Moneybox

The Gendered Welfare State

People often presume that the “gender gap” in voting behavior is driven by differences of opinion on “women’s issues” defined in a very narrow way. But I think that one valuable insight that falls out from the controversy over whether or not a married stay-at-home mom like Ann Romney has ever “worked” is that questions of family structure are intimately linked with questions about tax and spending policy. Note, for example, that Mitt Romney has a very different view about working moms when it comes to low-income unmarried women:

“I wanted to increase the work requirement,” Romney said. “I said, for instance, that even if you have a child two years of age, you need to go to work. And people said, ‘Well that’s heartless,’ and I said ‘No, no, I’m willing to spend more giving daycare to allow those parents to go back to work. It’ll cost the state more providing that daycare, but I want the individuals to have the dignity of work.’”

The phrase “the dignity of work” is extremely condescending and ignores precisely the point the Romney camp was trying to make about Ann Romney—unpaid household work is still work and it’s still hard. At the same time, there is a sound policy point behind Romney’s argument about the desirability of pushing welfare recipients into the labor market. The issue is that when you work in the paid labor market you not only obtain income, you obtain job skills and connections that help you obtain further income in the future. This skill-building is both personally and socially valuable, and it explains why it can make sense for the public sector to expend funds on helping connect people with paid employment even when simply cutting them a check would be cheaper.
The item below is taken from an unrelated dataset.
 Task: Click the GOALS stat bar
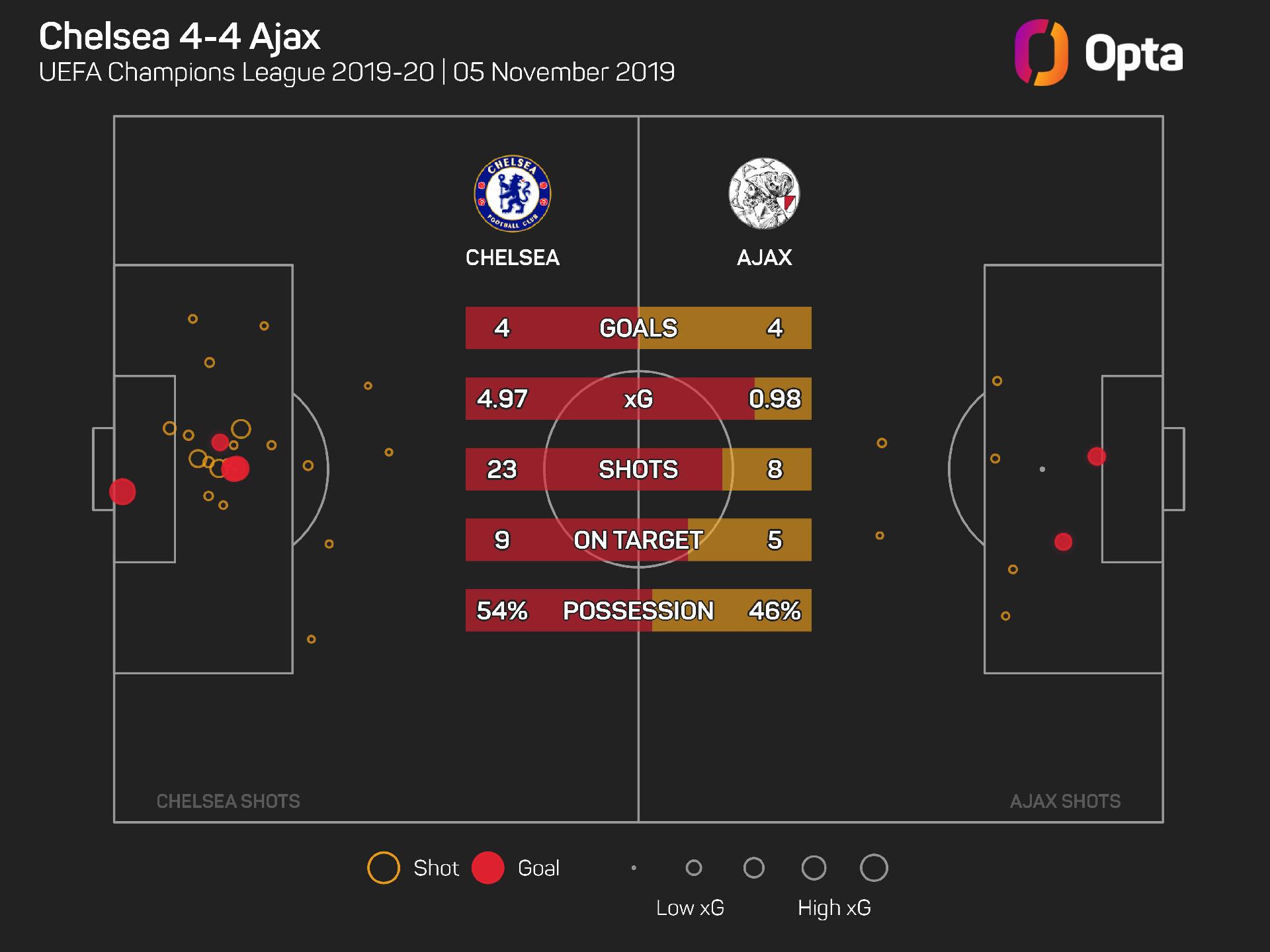[638, 328]
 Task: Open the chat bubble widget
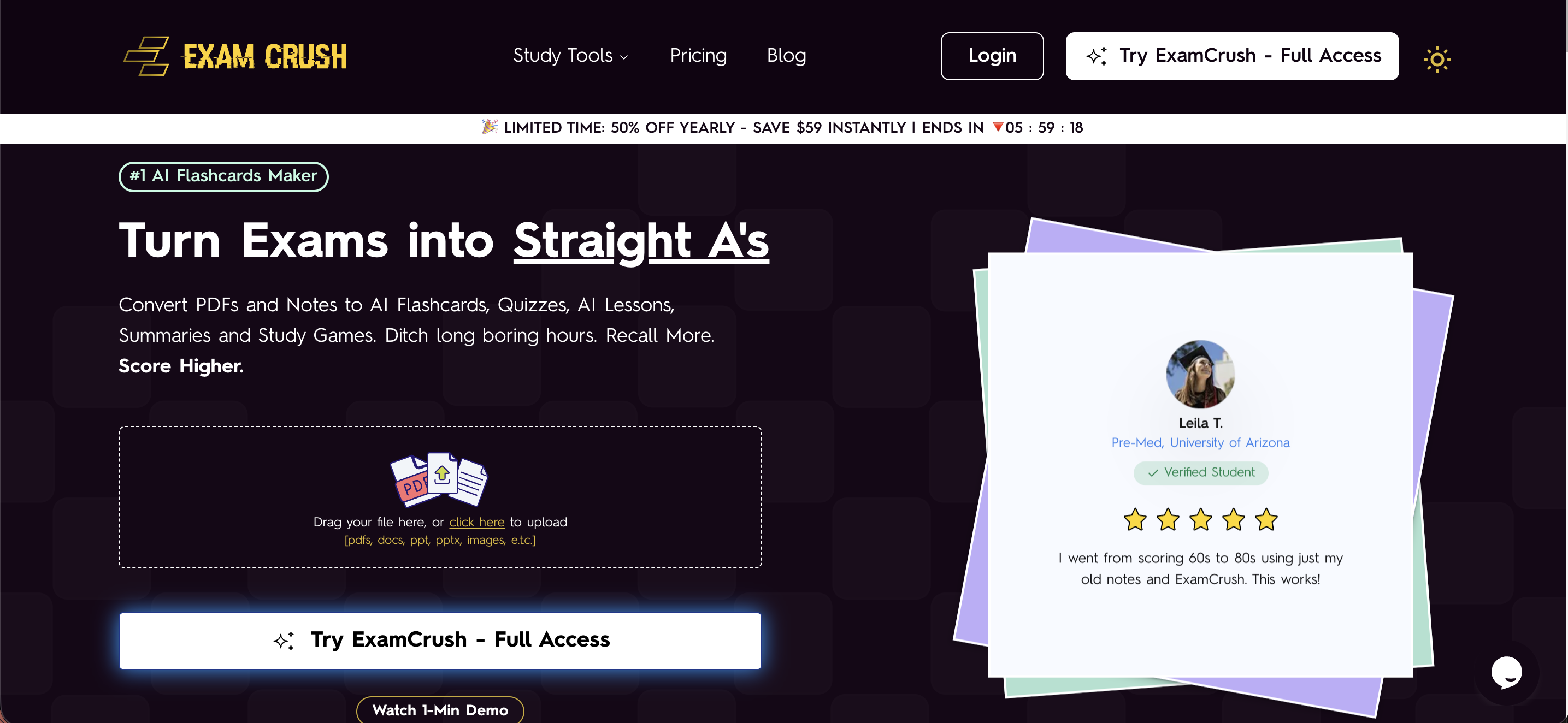click(1506, 672)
But the same consideration applies to married women! Today’s married mother, after all, may be tomorrow’s divorced mom. If you stay out of the labor force while married, this will severely hurt your earnings prospects if you become single. And the fact that you’ll be hard-pressed to cope with the economic consequences of divorce weakens your bargaining position within the marriage. Indeed, Torben Iverson and Frances Rosenbluth argue in a fascinating paper on “The Political Economy of Gender” (PDF) that this has what’s driven women to left-of-center political parties in a wide range of advanced economies.